Computational spectral imaging reconstruction via a spatial-spectral cross-attention-driven network.

Compared with traditional hyperspectral imaging, computational spectral imaging (CSI) has the advantage of snapshot imaging with high spatial and temporal resolution, which has attracted considerable attention. The core challenge of CSI is to achieve computational imaging reconstruction from a single 2D measurement image to the corresponding 3D spatial-hyperspectral image (HSI). Existing reconstruction methods still face problems in exploring spatial-spectral cross correlation, leading to significant spatial-spectral distortion. Furthermore, due to neglect of multi-scale feature reconstruction, their reconstruction quality still needs to be improved. In this paper, to solve the above problems, we propose a spatial-spectral cross-attention-driven network (SSCA-DN). In SSCA, a proposed multi-scale feature aggregation (MFA) module and a spectral-wise transformer (SpeT) are used for multi-scale spatial feature reconstruction and long-range spectral feature reconstruction, respectively. Using spatial attention and spectral attention to interactively guide the reconstruction of the target HSI in spectral and spatial dimensions, the proposed SSCA models spatial-spectral cross correlation with considering multi-scale features.
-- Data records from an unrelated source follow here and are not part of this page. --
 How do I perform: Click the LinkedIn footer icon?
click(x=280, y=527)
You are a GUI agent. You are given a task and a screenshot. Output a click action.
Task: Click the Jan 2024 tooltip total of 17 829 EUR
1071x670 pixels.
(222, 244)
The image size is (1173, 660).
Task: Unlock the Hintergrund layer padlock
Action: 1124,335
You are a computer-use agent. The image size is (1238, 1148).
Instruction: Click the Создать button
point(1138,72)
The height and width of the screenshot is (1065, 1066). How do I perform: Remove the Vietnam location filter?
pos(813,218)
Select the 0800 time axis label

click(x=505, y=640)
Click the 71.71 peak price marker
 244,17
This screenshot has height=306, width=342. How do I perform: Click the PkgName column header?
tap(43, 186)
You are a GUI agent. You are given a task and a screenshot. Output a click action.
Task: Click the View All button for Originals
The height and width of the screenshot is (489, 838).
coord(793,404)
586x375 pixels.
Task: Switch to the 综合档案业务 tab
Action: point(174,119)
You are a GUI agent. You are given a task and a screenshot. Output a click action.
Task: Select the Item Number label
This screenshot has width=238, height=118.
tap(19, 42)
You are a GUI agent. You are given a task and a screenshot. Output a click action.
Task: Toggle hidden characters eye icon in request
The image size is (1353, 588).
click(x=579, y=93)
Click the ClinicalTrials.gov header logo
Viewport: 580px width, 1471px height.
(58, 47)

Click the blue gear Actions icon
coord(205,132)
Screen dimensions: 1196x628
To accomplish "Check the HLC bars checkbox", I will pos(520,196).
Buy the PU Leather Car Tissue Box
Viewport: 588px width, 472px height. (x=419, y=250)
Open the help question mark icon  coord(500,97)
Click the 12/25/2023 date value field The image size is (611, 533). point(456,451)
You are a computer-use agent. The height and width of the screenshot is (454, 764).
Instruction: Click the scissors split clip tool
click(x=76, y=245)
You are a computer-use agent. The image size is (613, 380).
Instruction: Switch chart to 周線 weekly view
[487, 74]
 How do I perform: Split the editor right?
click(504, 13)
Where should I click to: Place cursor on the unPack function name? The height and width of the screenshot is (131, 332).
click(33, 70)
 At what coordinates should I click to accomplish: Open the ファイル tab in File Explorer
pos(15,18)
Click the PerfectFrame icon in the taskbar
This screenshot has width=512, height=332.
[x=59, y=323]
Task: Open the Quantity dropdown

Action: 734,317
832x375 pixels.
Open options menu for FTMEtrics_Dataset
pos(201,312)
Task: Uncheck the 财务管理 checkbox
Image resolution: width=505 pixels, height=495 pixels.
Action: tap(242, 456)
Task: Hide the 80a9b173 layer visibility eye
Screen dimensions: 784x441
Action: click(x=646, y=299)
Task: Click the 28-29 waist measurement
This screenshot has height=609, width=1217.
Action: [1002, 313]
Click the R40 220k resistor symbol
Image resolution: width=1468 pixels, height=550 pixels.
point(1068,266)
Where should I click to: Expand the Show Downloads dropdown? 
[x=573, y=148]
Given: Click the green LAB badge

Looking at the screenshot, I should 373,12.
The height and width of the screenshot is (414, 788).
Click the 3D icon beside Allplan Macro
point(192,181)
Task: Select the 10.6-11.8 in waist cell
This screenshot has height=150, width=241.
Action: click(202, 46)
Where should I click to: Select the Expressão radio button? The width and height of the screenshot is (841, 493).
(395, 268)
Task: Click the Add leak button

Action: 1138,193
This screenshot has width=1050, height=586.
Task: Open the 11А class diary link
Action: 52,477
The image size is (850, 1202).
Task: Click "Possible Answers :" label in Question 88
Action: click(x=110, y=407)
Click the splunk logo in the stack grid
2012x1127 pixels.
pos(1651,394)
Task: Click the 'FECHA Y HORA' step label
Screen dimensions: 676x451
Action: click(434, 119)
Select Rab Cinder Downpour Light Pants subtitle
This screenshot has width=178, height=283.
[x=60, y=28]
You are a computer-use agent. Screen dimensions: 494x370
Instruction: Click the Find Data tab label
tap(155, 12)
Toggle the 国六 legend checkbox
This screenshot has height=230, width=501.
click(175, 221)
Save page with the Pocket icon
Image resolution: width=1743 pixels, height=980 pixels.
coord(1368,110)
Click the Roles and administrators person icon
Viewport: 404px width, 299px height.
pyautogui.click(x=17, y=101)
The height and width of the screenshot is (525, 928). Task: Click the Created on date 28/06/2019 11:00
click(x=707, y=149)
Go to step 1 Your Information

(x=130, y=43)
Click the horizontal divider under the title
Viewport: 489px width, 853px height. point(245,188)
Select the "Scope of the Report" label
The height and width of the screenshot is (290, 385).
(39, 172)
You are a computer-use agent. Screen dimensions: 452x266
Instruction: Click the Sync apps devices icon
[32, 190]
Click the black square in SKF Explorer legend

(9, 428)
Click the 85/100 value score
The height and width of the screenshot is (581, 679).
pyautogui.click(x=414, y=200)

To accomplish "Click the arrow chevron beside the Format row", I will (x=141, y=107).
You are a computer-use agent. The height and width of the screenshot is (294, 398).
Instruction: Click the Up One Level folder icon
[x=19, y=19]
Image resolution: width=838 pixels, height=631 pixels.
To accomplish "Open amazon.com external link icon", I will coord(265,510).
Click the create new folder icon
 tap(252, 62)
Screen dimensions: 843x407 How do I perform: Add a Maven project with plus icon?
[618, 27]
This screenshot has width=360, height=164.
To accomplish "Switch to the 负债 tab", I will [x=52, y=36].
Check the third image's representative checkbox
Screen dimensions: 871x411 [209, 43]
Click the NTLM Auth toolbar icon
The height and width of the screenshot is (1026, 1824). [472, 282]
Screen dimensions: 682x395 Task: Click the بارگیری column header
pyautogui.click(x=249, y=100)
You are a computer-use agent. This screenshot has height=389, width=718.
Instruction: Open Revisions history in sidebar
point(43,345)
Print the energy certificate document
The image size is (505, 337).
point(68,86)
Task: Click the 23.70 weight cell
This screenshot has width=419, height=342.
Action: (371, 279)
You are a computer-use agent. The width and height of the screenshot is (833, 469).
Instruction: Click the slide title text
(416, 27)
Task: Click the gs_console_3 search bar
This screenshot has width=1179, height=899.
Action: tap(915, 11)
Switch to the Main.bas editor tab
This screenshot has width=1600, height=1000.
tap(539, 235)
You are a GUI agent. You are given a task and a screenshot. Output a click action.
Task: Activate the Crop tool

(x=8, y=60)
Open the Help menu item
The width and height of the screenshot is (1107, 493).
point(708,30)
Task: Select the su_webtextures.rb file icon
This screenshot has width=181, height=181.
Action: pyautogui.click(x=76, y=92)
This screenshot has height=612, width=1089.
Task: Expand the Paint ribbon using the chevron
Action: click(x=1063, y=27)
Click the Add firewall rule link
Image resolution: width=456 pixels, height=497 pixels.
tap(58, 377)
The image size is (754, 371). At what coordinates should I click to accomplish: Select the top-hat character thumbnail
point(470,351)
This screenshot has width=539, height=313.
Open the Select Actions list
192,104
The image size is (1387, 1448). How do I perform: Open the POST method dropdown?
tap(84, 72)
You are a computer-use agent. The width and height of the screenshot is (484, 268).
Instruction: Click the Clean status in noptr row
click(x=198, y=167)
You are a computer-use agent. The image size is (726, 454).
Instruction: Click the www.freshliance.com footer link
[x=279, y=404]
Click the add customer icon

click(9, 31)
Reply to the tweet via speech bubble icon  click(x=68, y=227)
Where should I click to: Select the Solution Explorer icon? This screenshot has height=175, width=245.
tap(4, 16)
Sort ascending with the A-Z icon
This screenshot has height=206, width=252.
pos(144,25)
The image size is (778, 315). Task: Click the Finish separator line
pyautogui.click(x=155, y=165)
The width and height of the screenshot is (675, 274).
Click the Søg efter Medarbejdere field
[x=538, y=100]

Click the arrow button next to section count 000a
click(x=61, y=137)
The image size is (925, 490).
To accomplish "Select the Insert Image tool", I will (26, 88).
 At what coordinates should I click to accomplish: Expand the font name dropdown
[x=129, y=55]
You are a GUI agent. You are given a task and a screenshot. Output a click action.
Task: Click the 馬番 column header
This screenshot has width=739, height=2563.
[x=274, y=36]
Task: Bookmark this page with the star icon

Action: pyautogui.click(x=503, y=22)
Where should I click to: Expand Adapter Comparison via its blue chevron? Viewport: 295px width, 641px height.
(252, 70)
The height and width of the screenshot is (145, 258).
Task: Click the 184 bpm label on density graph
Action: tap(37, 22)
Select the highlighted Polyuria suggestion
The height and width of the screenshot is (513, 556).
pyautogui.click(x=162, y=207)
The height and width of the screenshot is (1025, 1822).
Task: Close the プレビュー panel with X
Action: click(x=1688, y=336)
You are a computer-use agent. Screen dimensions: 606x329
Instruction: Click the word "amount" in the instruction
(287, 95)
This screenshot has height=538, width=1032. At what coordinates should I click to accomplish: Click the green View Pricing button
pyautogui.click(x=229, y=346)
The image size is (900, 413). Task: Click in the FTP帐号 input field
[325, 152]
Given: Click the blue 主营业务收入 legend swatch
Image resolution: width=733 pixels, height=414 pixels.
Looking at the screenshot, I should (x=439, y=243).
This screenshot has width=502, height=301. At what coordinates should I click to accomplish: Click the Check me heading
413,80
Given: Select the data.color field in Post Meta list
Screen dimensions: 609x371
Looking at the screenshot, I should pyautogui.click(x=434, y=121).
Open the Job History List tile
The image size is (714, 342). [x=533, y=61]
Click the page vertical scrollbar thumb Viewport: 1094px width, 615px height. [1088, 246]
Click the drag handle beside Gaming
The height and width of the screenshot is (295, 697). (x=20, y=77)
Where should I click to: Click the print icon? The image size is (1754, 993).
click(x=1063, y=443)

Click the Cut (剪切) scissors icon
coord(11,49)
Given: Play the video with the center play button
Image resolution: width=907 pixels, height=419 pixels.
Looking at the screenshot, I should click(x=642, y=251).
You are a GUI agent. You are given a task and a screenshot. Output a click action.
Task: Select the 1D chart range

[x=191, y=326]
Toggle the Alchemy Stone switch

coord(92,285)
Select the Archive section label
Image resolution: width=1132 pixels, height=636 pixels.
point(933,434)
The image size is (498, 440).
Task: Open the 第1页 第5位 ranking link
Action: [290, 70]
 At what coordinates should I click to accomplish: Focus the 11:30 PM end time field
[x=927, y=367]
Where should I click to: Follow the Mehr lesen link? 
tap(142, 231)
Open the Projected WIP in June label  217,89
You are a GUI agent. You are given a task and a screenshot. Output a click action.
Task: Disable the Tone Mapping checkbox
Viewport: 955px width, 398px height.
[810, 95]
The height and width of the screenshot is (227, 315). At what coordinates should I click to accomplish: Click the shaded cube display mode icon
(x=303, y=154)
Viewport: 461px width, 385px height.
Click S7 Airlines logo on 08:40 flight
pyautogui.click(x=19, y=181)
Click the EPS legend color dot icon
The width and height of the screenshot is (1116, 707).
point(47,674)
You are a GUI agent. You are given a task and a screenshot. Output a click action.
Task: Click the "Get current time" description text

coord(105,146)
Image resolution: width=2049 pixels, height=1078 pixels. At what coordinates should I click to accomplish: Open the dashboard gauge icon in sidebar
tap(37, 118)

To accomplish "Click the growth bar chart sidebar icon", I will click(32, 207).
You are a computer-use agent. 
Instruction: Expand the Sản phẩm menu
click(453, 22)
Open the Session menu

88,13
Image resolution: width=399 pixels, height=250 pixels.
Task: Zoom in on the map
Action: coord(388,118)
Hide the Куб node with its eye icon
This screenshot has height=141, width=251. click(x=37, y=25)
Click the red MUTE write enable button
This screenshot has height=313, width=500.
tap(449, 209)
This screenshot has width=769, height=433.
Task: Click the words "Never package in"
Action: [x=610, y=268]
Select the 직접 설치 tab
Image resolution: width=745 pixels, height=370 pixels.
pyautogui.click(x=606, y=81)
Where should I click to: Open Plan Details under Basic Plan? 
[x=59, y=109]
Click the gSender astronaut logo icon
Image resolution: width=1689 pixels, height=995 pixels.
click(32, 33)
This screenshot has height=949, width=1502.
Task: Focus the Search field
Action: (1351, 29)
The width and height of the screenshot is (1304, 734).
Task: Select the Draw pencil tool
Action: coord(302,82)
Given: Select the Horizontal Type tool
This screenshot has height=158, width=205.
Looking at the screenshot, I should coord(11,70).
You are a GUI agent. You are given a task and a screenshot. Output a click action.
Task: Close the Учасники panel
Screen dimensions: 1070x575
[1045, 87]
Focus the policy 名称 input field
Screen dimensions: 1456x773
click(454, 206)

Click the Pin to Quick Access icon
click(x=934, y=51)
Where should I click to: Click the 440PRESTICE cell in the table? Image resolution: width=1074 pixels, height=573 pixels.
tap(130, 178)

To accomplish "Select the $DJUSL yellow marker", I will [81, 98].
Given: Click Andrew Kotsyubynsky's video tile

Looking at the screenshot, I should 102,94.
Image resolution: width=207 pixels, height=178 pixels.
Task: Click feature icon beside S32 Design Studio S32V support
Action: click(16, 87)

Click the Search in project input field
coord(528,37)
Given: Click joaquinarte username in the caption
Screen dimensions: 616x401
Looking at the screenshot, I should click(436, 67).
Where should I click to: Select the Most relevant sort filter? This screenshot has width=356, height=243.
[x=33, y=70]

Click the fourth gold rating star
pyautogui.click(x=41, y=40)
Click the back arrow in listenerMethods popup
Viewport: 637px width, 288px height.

Using the SSCA as a basic module, a novel SSCA-DN network is constructed, in which a proposed supervised preliminary reconstruction subnetwork (SPRNet) learns the generalized prior, and a proposed unsupervised multi-scale feature fusion and refinement subnetwork (UMFFRNet) learns the specific prior. The SSCA module ensures that the learned generalized and specific priors can capture the spatial-spectral cross correlation while considering multi-scale features. In addition, in UMFFRNet, driven by MFA and SSCA, a novel multi-scale fusion and refinement mechanism for multi-level adjacent features is proposed to effectively model the correlation between adjacent level features and the multi-scale spatial-spectral cross correlation, which further improves the reconstruction accuracy. Extensive experiments show that our method achieves state-of-the-art performance on both simulated and real datasets.